How marketers are failing to recognize the boomer audience

By Geoffrey Rowan

(This article originally appeared on FabOverFifty.com.)

Marketers have a sex problem. They slather it liberally onto any brand surface where it might stick — the ultimate consumption aphrodisiac. No one gets fired from a marketing job for saying “sex sells.” But at the same time, they ignore or alienate the source of half of all U.S. household spending because sexy older people … well — that’s ridiculous.

The failing of marketers is that we tend to prematurely sexualize young people, and prematurely desexualize older people.

Teens and pre-teens, soaking in their volatile stew of hormonal dysphoria, are bombarded with images and messages they can’t or shouldn’t understand, with dangerous ramifications that they are massively unprepared to deal with. The marketers’ message: “Think sexy, be sexy, be sexier. No, even sexier.”

Meanwhile, mature adults equipped with the intellectual, emotional and financial resources for romantic relationships are sent a very different message by marketers: “Act your age. Don’t be gross.”

A Pejorative View Of Mature Sexuality

After Madonna sang about needing more erotic satisfaction in her Grammy performance of Living for Love, she was slammed for inappropriate sexual behavior. Inappropriate because she’s too old. As Piers Morgan tweeted after the performance: “50 Shades of Granny. #Madonna”

The underlying message: Libido expires at 50. People who don’t adhere to that cultural imperative are portrayed as desperately clinging to their youth rather than simply maintaining a healthy part of human life.

This pejorative view of mature sexuality — especially female sexuality — is just one of the many flawed stereotypes marketers perpetuate. The advertising world defines the “key demographic,” the only group that really matters to them, as 18- to 49-year-olds.

But, as new research on the 50+ market by Ketchum — the global PR agency I work for — shows, such absurd stereotyping is not only a massive missed opportunity, it’s also a massive turn-off. The 50+ age group has more money than any generation in history and is hungry for relationships with people and brands that enhance their lives.

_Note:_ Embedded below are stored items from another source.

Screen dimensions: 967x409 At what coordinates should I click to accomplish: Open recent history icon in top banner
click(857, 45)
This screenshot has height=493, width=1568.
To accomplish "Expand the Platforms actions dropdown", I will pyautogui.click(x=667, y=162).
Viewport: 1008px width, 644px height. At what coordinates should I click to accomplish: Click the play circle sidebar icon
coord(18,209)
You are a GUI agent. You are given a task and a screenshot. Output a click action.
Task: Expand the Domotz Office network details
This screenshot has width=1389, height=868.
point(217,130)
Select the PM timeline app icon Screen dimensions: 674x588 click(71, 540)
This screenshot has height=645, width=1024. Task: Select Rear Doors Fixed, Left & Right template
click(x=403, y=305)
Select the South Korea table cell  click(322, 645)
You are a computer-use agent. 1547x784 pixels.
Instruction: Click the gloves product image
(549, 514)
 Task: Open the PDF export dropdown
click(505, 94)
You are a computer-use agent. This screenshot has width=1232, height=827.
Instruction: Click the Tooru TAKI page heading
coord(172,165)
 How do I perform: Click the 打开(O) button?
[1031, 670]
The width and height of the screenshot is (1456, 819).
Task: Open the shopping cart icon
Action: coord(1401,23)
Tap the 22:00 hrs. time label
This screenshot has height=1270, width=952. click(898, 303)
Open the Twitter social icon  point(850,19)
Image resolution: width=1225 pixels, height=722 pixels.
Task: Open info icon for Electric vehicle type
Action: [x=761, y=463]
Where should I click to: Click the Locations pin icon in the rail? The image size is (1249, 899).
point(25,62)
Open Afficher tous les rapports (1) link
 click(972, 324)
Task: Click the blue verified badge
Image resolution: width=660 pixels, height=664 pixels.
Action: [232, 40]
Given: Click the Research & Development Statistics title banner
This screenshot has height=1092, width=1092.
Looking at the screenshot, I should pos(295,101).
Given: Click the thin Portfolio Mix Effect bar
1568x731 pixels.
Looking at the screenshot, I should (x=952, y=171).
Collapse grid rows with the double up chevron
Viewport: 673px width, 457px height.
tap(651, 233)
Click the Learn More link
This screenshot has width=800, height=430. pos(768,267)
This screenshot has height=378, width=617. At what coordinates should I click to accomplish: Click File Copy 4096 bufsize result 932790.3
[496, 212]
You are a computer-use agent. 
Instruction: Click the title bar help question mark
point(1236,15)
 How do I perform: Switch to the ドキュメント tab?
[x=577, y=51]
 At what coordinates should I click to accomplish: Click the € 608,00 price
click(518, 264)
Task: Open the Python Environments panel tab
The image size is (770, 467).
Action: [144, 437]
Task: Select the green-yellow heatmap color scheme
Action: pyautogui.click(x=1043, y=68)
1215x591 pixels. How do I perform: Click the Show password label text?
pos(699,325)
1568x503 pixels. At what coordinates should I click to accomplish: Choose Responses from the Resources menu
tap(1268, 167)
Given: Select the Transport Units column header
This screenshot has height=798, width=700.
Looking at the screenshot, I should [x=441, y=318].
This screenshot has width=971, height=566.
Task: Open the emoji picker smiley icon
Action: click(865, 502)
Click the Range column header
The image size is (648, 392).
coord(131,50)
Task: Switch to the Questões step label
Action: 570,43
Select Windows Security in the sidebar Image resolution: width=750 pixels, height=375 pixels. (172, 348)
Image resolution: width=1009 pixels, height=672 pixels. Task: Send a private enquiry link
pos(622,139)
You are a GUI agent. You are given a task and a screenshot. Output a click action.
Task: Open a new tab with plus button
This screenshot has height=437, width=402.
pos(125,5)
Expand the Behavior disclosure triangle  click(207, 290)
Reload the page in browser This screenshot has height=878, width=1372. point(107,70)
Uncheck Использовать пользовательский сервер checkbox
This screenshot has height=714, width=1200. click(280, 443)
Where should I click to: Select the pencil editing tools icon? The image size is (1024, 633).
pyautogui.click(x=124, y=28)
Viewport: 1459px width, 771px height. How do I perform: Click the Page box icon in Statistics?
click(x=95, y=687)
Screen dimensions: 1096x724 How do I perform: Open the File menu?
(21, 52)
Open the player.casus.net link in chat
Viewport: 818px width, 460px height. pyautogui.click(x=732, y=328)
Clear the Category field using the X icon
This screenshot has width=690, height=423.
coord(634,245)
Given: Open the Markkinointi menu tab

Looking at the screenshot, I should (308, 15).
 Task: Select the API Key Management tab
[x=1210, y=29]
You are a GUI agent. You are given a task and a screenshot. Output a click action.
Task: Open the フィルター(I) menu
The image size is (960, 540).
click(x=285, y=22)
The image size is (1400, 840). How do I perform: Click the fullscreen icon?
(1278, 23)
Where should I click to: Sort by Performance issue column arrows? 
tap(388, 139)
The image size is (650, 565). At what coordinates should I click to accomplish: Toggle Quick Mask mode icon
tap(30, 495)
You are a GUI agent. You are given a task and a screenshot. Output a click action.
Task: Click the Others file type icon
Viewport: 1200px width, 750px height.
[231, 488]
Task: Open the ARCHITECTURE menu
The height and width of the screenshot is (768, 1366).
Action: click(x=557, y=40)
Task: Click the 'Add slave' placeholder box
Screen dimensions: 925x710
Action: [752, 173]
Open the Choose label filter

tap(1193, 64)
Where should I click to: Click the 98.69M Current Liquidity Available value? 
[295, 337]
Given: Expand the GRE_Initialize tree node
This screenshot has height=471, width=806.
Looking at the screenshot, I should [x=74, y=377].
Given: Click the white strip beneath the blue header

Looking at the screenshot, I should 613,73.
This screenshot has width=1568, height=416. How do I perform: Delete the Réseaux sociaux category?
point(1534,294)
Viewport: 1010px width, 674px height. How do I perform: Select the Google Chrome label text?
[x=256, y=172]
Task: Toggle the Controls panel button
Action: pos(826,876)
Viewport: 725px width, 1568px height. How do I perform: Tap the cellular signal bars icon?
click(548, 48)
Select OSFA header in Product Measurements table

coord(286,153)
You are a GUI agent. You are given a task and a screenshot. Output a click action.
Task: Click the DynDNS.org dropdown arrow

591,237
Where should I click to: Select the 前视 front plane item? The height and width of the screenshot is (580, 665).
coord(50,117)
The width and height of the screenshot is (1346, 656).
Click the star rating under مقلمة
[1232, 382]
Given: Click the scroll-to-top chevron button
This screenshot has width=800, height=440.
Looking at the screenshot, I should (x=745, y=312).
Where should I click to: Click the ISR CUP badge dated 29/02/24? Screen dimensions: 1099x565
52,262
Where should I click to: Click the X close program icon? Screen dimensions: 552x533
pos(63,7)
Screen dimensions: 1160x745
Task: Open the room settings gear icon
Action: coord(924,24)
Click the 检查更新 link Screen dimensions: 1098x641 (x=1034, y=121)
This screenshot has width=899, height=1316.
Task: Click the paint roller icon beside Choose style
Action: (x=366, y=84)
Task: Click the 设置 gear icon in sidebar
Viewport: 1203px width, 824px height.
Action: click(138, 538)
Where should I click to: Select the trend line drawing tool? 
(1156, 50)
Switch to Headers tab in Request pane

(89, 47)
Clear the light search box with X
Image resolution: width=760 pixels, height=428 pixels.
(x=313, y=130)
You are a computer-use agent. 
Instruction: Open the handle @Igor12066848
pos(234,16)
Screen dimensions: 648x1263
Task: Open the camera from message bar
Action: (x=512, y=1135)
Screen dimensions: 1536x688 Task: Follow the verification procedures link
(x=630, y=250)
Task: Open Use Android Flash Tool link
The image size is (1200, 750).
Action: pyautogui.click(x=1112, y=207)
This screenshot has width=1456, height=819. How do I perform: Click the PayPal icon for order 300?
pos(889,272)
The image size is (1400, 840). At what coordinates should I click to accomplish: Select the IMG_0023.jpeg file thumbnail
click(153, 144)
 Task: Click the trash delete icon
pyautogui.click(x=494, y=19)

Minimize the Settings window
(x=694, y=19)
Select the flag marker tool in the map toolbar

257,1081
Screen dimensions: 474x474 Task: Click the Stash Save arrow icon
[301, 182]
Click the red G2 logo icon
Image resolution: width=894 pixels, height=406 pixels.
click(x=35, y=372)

If your spouse said he or she intended to stop having sex with you at age 50, would you have married them? Would you stay married to them? After age 50?

Some would, many wouldn’t, because sexuality is fundamental to the lives many people want to live. But marketers — most of them younger than 50 — recoil at the idea of those who are 50+ being sexually active. They are affected by their perception bias. And, consequently, they perpetuate the asexual 50+ mythology.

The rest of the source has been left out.